July 1, 2009 - Overlooked in the Pakistani Taliban’s growing power is the role of tobacco smuggling. In the Khyber Agency region, Sahib Ayub Afridi is considered an angel. The illiterate 70-year-old tribal leader finances construction of water pumps, streets and lighting, builds mosques and madrasahs, and supports the penniless and widowed. A one-time notorious drug kingpin who in the 1980s armed the Afghan Mujahidin at the CIA’s behest, Afridi churns out millions of counterfeit cigarettes to smuggle across central Asia, China, and Africa, and splits the proceeds with the pro-Taliban militants who control the swath of mountainous borderland, according to Pakistani intelligence and customs officials. The leaders of some of these militant groups are on the U.S. most-wanted list in the region.

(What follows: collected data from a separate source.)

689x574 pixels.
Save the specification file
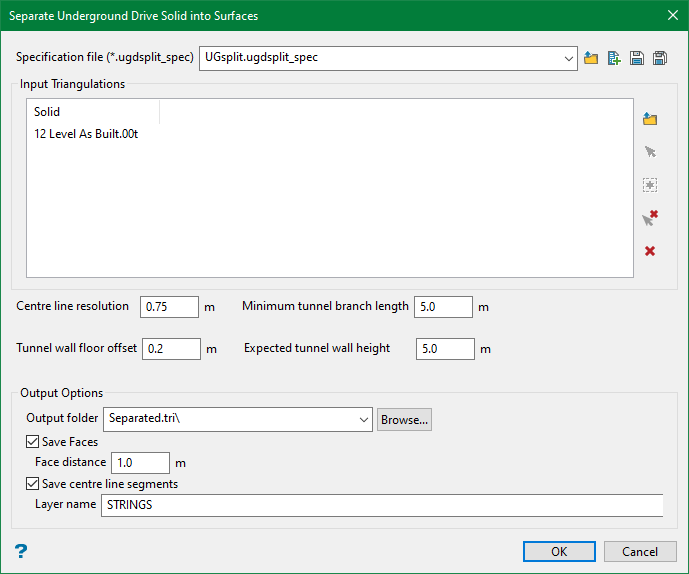pos(637,58)
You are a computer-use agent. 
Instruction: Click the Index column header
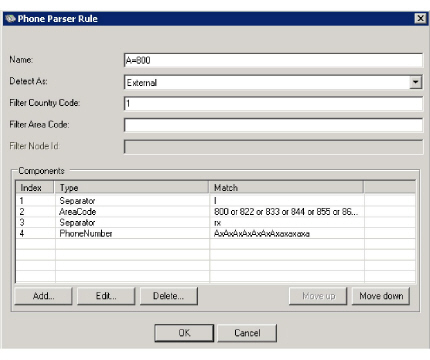click(x=35, y=188)
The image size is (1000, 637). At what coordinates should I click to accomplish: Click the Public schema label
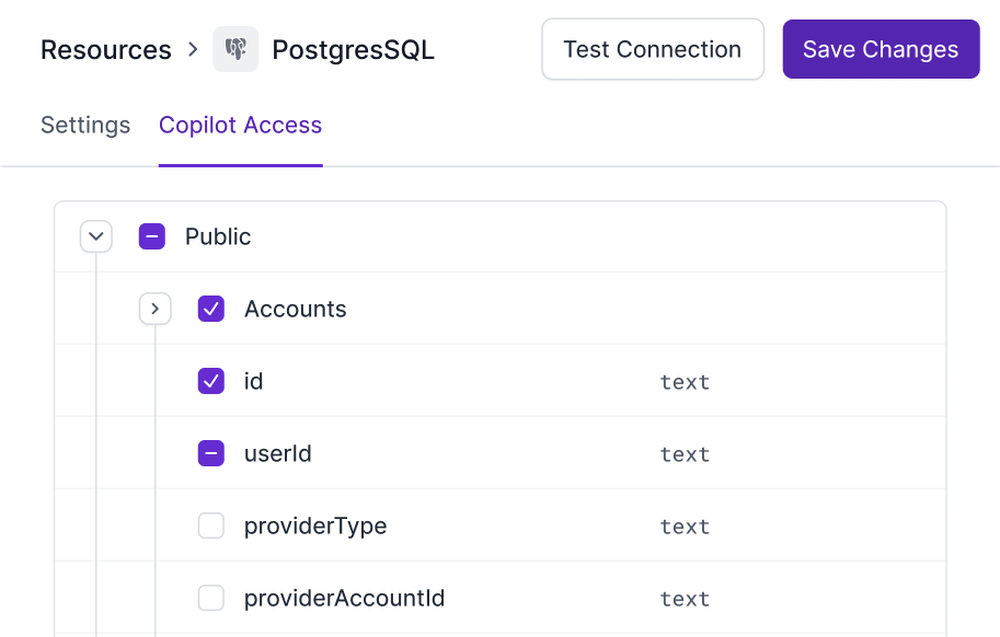click(218, 237)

Afridi isn’t the only counterfeit cigarette producer in the tribal belt. Smugglers also transport cigarettes from illegal factories in neighboring provinces of Kohat and Bannu into Afghanistan through the border town of Miramshah. The area is in the grip of an al-Qaeda militia of ethnic Uzbeks loyal to Mehsud. Pakistani intelligence sources say cigarette smugglers pay the militant groups up to 20 percent commission for each convoy. American and Japanese model trucks leave the sprawling, high-walls cigarette factories almost daily, while bigger convoys of five to seven trucks leave twice a week, local residents say.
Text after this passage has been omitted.